The Olympic Games delivered a boost to Britain's jobs market after official figures today showed another drop in unemployment as the part-time workforce soared.

The Office for National Statistics (ONS) says the jobless total fell by 7,000 to 2.59 million in the quarter to July – an unemployment rate of 8.1% – after a big jump in the number of people in work, with London one of the biggest gainers after hosting the Games.

The figures show London accounted for 91,000 of the 236,000 rise in the number of people in work in the quarter to July, which is the largest quarterly rise for two years.

But the so-called "Olympics effect" masked a less rosy picture outside London, with some regions suffering hefty rises in unemployment.

Experts also fear there could be an Olympics hangover now the temporary boost from London 2012 is over.

The figures also showed the number of people out of work for over a year was the highest for more than 16 years at 904,000, up 22,000 on the previous quarter.

Part-time work record

Those classed as economically inactive, including those looking after a sick relative, on early retirement or who have given up looking for work, fell by 181,000 to nine million, while youth unemployment rose by 7,000 to 1.02 million in the three months to July.

The number of part-time workers leapt by 134,000 to reach 8.12 million – the highest since records began in 1992. The number of Britons working part-time because they could not find a full-time job also hit a record high of 1.42 million.

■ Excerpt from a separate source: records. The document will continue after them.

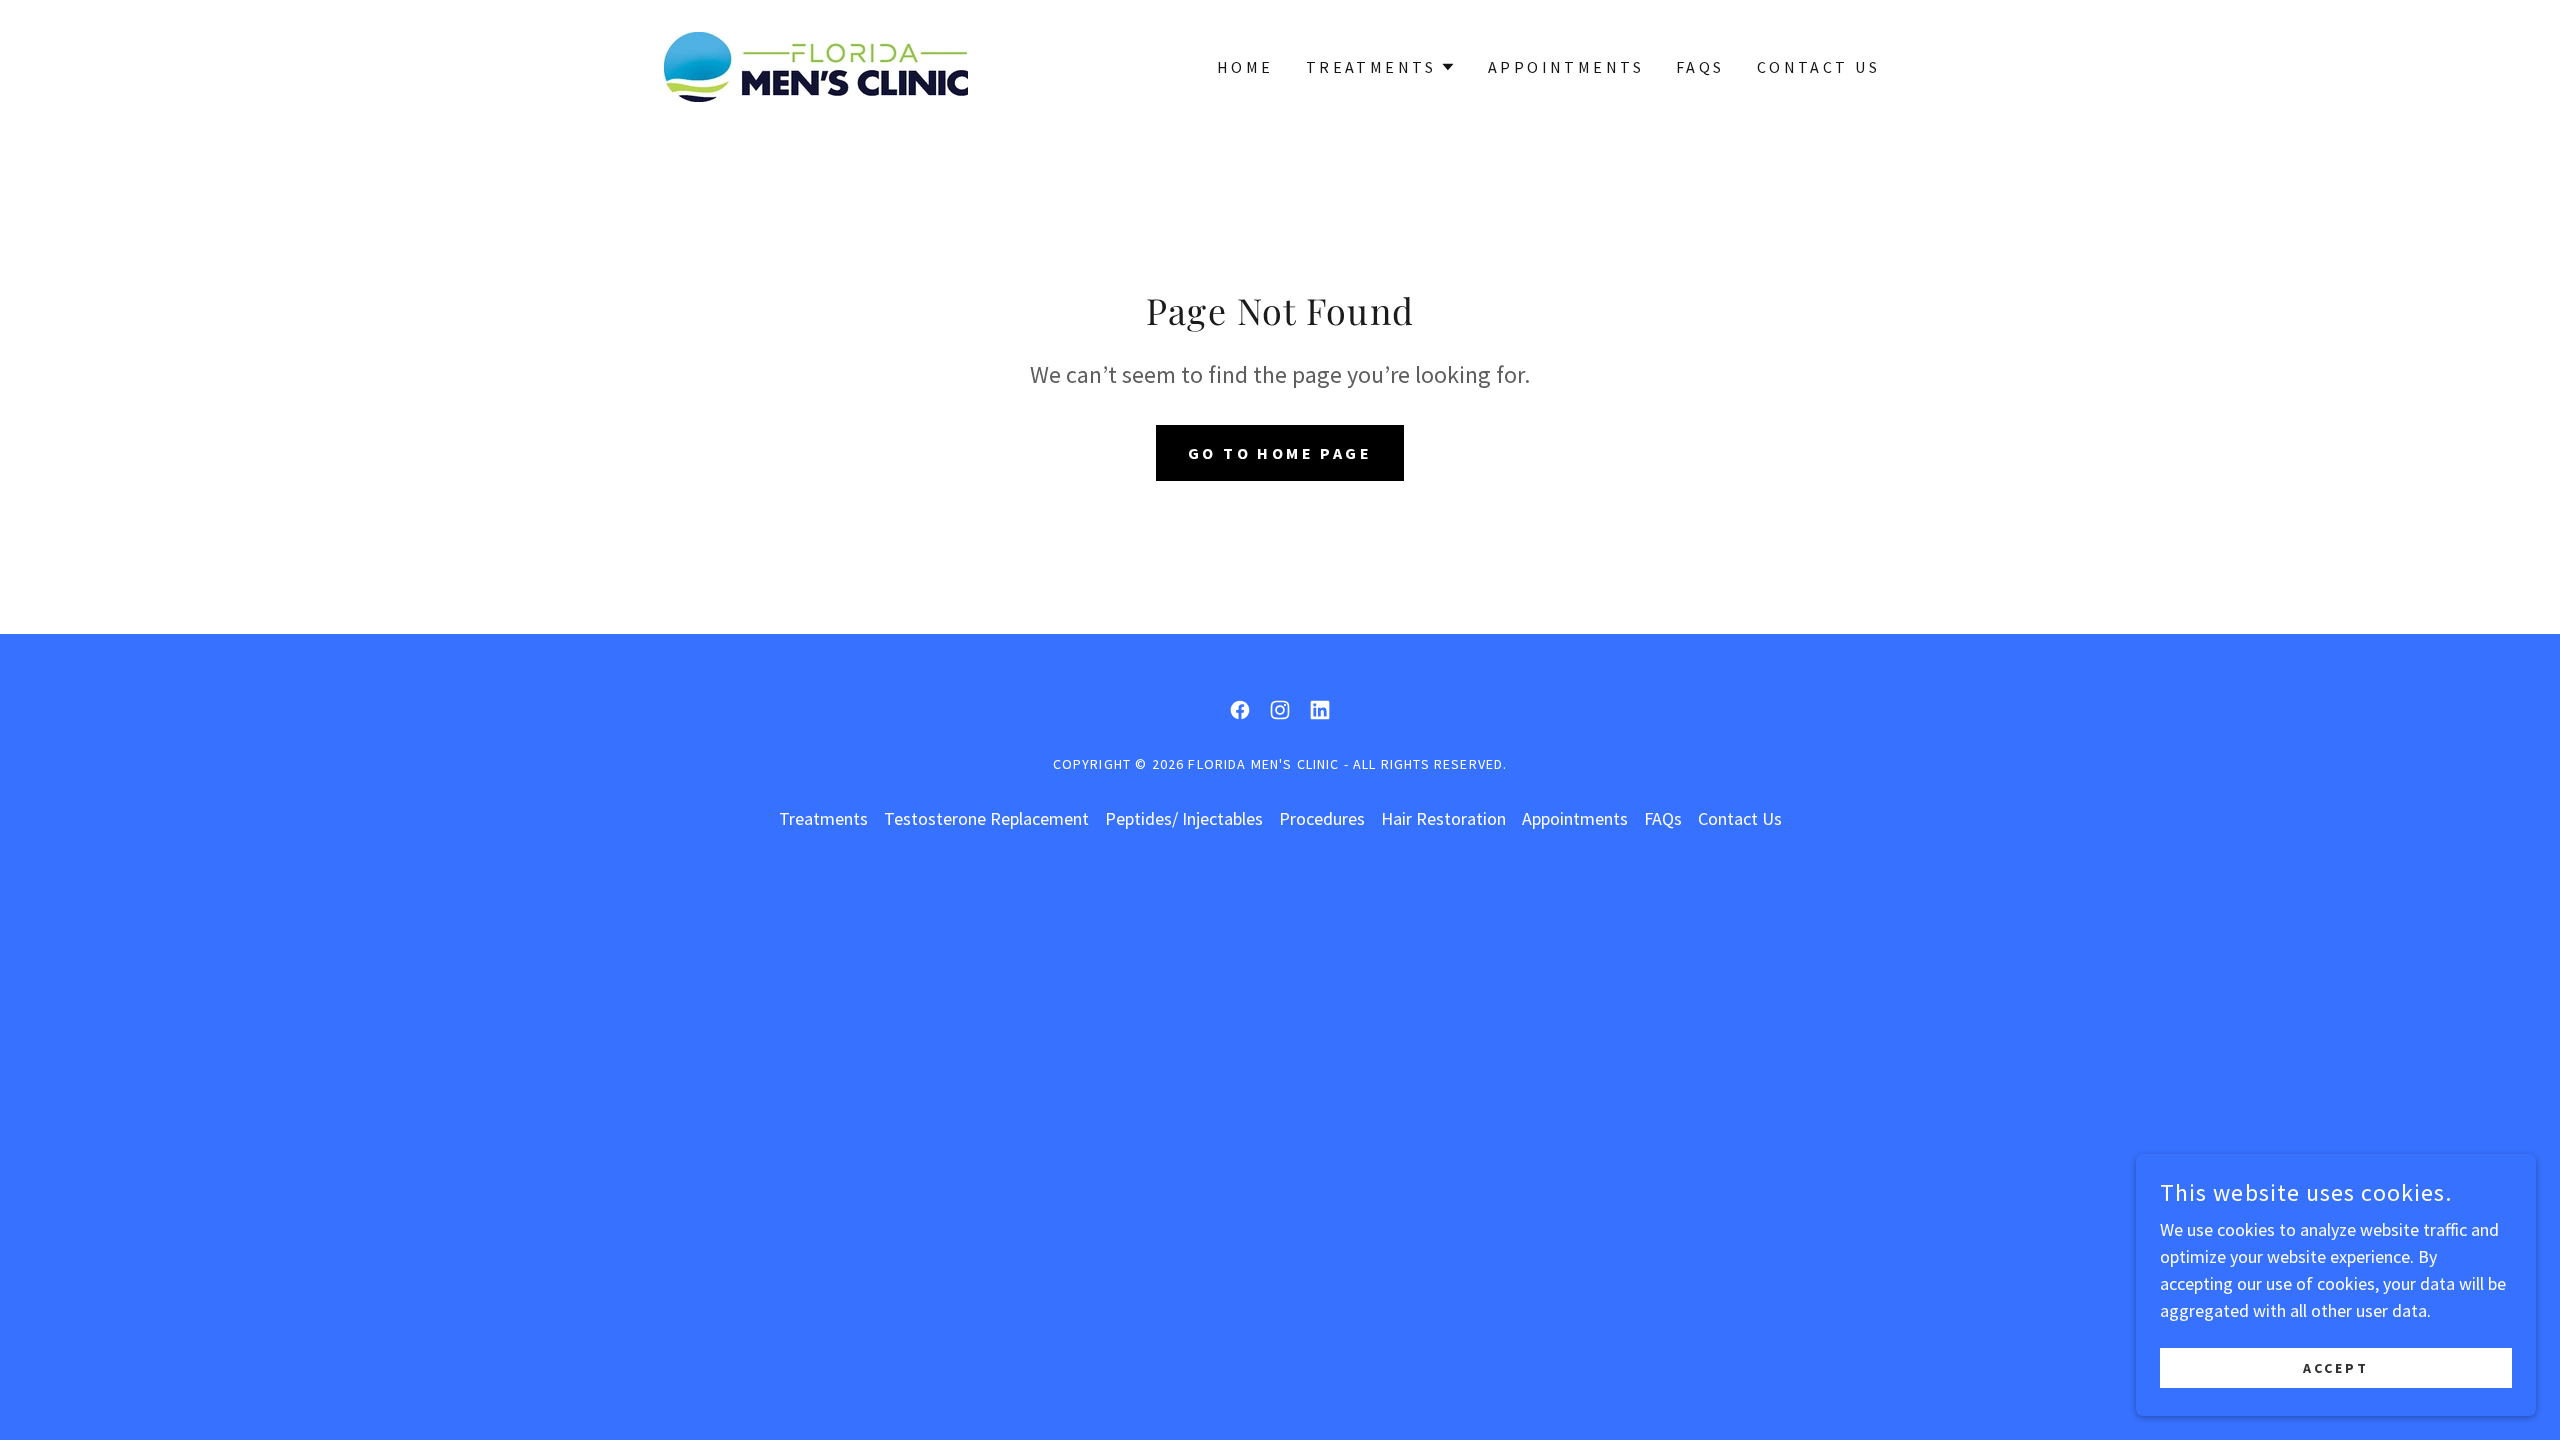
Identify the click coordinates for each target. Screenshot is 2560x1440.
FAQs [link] (1700, 67)
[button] (1381, 67)
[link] (816, 64)
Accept (2336, 1368)
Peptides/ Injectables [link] (1184, 818)
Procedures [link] (1322, 818)
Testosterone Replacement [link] (986, 818)
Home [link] (1245, 67)
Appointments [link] (1566, 67)
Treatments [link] (823, 818)
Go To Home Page (1280, 453)
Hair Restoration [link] (1443, 818)
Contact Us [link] (1818, 67)
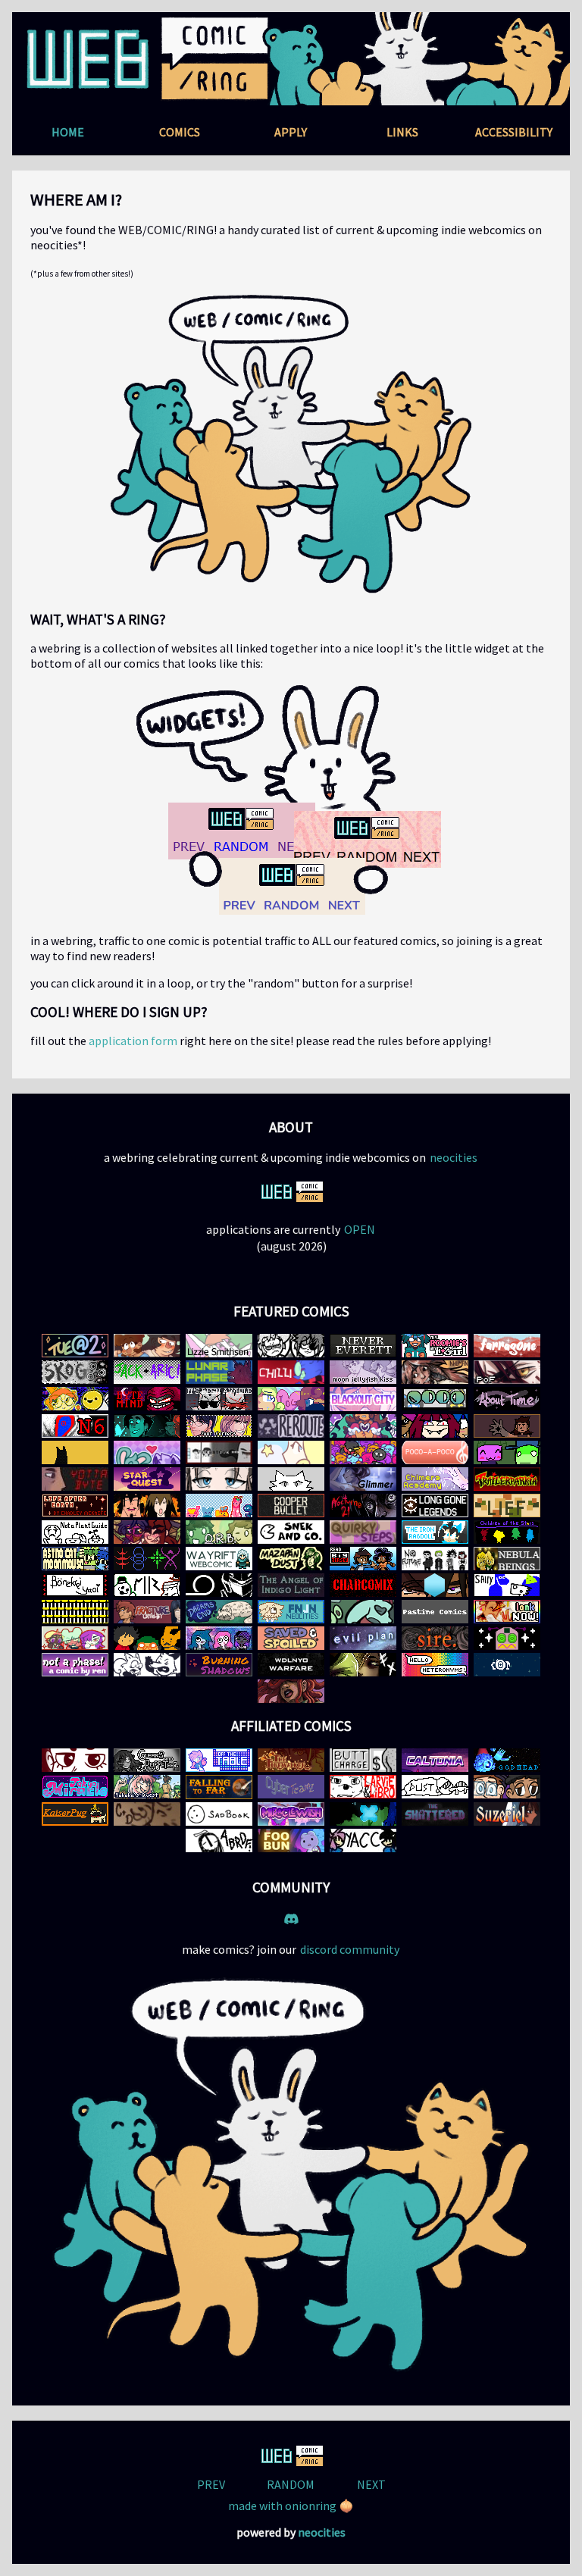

However there was a big fall in those claiming jobseeker's allowance, down 15,000 between July and August to 1.57 million – the largest monthly fall since June 2010.

The total number of people now in work stands at 29.6 million.

Samuel Tombs at Capital Economics says while the headline drop in unemployment was encouraging, the detail of the ONS report shows a "less impressive picture".

He adds other recent employment surveys suggest many of those taken on for the Olympics "will struggle to find work now that the Games have finished".